A study at McMasters University in Hamilton, Ontario, indicates that massage helps reduce inflammation and improve recovery of damaged muscle.
Eleven young men were asked to cycle to the point of exhaustion (where they couldn’t continue), which was established as 70-minutes of vigorous exercise after having had their physical ability assessed two weeks previously. A massage therapist applied oil lightly to both quadriceps of each participant, then massaged only one quadricep on each individual for 10 minutes. A biopsy was taken of both quadriceps on each participant immediately after and 2.5 hours later.
The tissue from the massaged leg showed fewer cytokines, which are a factor in inflammation. The massaged tissue also showed an increase in mitochondrial biogenesis, or muscle repair. Additionally, there didn’t appear to be any difference between the massaged and non-massaged tissue in levels of metabolites such as lactic acid and glycogen. To quote from the abstract ‘In summary, when administered to skeletal muscle that has been acutely damaged through exercise, massage therapy appears to be clinically beneficial by reducing inflammation and promoting mitochondrial biogenesis.’ (from Science Translational Medicine abstract, see links below).

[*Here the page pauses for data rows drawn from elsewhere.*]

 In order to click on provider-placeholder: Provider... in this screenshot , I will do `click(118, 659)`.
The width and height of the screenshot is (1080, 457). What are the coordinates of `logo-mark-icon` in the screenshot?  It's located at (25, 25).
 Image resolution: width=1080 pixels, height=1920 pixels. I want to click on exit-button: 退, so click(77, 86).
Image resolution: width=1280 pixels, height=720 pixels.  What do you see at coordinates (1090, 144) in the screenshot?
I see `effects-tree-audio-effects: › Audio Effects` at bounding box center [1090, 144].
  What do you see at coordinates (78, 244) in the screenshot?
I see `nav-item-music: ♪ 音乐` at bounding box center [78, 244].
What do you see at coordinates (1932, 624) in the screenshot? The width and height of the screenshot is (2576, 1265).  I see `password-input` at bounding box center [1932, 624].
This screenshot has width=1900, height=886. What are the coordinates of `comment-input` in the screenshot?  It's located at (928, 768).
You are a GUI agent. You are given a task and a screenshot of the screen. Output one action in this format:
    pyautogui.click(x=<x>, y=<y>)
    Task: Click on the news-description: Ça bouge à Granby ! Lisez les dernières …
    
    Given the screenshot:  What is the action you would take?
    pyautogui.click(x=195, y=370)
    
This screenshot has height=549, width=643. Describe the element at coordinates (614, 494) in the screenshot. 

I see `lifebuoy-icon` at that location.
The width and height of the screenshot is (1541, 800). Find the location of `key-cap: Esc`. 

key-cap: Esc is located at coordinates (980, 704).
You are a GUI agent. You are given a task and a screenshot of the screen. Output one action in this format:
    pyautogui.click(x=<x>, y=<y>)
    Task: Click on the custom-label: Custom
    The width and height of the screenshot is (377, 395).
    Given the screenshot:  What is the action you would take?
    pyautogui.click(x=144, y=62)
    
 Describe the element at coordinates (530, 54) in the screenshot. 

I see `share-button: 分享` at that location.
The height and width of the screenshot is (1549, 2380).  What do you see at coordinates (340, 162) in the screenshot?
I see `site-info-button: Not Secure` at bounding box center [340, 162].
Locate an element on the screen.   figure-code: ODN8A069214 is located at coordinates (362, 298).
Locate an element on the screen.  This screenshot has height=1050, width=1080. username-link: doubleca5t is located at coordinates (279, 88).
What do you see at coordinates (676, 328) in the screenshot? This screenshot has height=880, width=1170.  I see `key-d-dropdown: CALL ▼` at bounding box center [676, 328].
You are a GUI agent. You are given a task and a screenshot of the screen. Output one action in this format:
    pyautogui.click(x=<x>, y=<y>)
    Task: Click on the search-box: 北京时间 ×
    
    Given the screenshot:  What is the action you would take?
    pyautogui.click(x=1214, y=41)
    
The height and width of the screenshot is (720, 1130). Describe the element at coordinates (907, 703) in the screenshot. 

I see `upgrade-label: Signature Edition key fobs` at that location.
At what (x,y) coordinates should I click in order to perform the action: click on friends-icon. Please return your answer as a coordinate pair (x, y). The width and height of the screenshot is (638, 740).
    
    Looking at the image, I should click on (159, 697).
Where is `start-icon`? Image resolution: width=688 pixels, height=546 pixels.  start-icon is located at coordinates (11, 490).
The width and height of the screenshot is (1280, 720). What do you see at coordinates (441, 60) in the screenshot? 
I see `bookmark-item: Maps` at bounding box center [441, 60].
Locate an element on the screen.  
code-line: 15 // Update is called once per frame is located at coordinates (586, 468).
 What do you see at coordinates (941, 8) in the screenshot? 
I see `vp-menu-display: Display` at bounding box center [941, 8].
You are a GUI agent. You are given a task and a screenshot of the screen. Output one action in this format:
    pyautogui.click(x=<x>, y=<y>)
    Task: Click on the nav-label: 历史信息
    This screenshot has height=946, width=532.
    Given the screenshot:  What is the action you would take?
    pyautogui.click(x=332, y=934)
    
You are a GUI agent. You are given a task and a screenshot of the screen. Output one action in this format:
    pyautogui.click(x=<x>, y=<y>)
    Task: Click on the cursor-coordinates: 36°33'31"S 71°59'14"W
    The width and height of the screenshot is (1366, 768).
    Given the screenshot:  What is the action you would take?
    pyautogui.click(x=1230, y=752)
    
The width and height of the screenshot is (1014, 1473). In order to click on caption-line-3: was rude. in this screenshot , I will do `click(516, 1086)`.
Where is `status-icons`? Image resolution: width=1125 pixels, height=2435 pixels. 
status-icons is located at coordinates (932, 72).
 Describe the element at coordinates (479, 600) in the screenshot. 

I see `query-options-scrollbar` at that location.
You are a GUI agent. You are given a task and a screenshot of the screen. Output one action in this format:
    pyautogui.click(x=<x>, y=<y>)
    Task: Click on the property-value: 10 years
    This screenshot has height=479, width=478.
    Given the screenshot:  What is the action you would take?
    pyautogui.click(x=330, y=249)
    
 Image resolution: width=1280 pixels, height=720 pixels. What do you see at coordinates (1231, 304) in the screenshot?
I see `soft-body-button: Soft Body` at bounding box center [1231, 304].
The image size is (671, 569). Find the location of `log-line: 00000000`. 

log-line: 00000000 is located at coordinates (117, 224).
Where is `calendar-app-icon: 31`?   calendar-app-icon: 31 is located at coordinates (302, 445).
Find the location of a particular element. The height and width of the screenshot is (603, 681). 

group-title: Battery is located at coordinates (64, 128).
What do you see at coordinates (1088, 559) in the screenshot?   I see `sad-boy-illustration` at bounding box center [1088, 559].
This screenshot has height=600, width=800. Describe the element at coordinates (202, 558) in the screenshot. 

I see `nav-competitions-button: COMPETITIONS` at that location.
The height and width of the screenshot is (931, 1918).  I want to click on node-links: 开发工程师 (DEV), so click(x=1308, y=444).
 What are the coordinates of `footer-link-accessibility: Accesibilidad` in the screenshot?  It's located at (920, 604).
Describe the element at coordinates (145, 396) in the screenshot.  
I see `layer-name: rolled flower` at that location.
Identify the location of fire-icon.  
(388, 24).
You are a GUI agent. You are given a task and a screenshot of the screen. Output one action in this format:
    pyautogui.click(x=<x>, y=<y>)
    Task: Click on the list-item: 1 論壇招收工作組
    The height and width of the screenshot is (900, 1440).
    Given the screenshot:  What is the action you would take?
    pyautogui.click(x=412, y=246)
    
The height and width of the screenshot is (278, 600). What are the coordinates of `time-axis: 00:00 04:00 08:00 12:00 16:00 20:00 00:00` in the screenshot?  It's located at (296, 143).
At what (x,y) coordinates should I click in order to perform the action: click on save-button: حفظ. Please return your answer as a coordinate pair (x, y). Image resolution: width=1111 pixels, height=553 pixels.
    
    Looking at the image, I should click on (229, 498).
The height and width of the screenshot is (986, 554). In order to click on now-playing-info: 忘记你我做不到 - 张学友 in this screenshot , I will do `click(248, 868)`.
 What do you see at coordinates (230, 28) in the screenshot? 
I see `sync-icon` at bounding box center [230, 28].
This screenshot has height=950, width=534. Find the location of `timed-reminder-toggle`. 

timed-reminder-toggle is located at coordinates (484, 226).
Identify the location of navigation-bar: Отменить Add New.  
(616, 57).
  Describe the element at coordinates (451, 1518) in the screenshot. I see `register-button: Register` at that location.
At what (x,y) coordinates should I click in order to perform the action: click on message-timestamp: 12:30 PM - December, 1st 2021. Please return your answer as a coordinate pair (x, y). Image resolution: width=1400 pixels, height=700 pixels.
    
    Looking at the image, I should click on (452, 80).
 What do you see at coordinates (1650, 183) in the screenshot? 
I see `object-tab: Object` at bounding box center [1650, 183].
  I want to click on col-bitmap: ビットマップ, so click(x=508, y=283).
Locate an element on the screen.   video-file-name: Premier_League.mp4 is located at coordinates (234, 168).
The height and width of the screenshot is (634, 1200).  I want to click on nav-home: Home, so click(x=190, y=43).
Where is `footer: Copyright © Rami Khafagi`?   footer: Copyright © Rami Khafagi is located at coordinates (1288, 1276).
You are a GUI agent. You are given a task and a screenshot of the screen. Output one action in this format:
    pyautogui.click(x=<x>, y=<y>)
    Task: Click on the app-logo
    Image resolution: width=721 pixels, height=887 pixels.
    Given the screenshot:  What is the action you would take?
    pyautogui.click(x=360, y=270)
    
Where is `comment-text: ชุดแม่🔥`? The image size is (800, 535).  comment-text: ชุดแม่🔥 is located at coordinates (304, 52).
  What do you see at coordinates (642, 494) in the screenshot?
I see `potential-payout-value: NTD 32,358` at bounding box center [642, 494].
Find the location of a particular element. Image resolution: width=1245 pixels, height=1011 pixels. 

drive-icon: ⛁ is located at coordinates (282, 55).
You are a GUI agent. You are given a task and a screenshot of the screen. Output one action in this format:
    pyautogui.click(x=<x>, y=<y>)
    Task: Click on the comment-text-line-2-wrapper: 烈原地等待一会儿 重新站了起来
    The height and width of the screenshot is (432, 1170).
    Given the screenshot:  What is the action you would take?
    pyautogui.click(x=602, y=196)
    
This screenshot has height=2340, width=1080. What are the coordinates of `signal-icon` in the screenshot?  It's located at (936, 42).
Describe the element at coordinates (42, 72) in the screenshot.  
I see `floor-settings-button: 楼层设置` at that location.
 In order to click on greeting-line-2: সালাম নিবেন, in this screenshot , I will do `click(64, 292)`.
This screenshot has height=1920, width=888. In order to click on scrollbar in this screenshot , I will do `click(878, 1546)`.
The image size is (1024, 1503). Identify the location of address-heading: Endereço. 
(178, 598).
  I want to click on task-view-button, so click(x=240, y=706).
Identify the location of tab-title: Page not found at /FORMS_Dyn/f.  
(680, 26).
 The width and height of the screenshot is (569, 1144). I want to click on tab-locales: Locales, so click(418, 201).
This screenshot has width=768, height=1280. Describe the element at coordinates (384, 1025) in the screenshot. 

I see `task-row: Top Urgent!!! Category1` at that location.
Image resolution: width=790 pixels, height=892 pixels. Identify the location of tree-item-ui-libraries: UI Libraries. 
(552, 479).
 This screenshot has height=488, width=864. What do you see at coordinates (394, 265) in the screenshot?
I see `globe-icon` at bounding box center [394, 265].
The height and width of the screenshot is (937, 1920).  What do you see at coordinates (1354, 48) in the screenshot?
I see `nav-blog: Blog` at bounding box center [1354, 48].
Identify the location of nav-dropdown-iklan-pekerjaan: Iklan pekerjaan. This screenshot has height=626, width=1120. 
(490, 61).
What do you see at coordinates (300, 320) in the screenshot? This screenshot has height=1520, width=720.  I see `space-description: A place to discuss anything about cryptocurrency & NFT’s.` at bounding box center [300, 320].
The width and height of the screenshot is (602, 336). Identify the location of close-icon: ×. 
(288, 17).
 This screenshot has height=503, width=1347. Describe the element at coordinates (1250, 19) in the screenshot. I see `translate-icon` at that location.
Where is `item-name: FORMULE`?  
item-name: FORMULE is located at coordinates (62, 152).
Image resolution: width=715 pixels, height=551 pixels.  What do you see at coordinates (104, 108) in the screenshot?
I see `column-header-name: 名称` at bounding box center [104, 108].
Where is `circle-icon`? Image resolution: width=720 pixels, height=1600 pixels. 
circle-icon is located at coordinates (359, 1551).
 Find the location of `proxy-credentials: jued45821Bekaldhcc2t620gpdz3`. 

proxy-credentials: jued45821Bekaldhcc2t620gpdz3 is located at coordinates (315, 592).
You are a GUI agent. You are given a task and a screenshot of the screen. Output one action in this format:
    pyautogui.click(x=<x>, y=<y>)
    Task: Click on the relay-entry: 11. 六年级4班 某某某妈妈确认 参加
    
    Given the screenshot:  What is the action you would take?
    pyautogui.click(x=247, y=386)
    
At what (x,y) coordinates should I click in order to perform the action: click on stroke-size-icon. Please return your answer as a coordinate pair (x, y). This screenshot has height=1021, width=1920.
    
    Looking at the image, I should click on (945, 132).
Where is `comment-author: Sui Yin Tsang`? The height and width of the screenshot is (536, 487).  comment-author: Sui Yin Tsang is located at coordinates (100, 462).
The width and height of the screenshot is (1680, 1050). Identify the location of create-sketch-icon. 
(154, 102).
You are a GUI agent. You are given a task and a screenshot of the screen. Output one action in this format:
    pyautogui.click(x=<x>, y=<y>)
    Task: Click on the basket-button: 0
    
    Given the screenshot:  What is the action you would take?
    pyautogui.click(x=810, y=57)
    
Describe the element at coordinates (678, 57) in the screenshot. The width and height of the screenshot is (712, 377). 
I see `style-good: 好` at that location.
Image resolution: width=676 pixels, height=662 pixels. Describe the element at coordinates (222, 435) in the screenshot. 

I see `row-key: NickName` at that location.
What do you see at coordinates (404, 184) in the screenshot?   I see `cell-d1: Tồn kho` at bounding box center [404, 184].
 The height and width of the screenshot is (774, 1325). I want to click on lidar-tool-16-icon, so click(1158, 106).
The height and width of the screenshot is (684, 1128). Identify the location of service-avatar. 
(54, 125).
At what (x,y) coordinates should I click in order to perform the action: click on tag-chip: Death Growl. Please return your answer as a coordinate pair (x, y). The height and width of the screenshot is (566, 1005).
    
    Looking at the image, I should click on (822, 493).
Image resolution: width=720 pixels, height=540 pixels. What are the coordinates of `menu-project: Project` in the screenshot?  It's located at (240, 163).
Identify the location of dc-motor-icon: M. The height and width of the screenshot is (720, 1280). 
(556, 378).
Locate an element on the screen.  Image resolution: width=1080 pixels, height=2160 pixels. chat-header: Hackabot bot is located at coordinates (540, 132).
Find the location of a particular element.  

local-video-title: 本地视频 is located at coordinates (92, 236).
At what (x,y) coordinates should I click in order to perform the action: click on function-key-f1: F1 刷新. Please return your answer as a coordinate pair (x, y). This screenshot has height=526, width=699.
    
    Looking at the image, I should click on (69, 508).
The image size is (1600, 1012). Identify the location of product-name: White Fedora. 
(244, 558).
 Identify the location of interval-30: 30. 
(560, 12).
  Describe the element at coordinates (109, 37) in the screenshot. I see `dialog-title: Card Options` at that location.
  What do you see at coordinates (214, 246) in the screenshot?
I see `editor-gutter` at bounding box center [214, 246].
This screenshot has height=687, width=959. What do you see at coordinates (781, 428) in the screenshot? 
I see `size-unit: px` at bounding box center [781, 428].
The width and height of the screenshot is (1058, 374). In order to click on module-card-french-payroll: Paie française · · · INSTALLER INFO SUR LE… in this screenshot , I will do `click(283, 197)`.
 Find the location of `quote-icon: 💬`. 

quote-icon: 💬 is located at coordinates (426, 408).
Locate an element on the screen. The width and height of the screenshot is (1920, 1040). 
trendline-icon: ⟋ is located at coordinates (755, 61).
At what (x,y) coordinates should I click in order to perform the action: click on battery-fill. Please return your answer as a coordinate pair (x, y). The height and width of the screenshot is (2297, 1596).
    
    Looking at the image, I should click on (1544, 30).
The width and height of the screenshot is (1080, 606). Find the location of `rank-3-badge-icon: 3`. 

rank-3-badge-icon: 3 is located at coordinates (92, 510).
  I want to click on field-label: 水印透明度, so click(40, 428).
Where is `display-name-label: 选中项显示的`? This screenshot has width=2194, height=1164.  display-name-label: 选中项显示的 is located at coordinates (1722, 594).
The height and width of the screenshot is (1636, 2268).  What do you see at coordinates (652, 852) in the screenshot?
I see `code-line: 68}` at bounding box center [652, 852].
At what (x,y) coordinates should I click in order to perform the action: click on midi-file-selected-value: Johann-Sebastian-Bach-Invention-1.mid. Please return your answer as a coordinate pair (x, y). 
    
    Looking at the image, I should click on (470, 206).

Again we have an objective measure, e.g., biopsy, and an examination of what is actually happening at a cellular level in the muscle tissue. The main limitation is sample size, having only eleven participants. A big plus is that the researchers were able to compare tissue from the same person, which limits the possibility of a ‘false positive’, i.e. that the improvements in tissue on the massaged tissue were not from the massage but rather a result of the person’s physiological aptitude for healing themselves.
My favourite quotes about this study
“The main thing, and what is novel about our study, is that no one has ever looked inside the muscle to see what is happening with massage, no one looked at the biochemical effects or what might be going on in the muscle itself,” said Crane. “We have shown the muscle senses that it is being stretched and this appears to reduce the cells’ inflammatory response,” he said. “As a consequence, massage may be beneficial for recovery from injury.” (from the University Press Release)
Crane admits being surprised that just 10 minutes of massage had such a profound effect. “I didn’t think that little bit of massage could produce that remarkable of a change, especially since the exercise was so robust. Seventy minutes of exercise compared to 10 of massage, it is clearly potent.” (from the University Press Release)
“This is important research, because it is the first to show that massage can reduce pro-inflammatory cytokines which may be involved in pain,” said Tiffany Field, director of the Touch Research Institute at the University of Miami Medical School. She was not involved in the study. “We have known from many studies that pain can be reduced by massage based on self-report, but this is the first demonstration that the pain-related pro-inflammatory cytokines can be reduced.” (from the New York Times article listed below).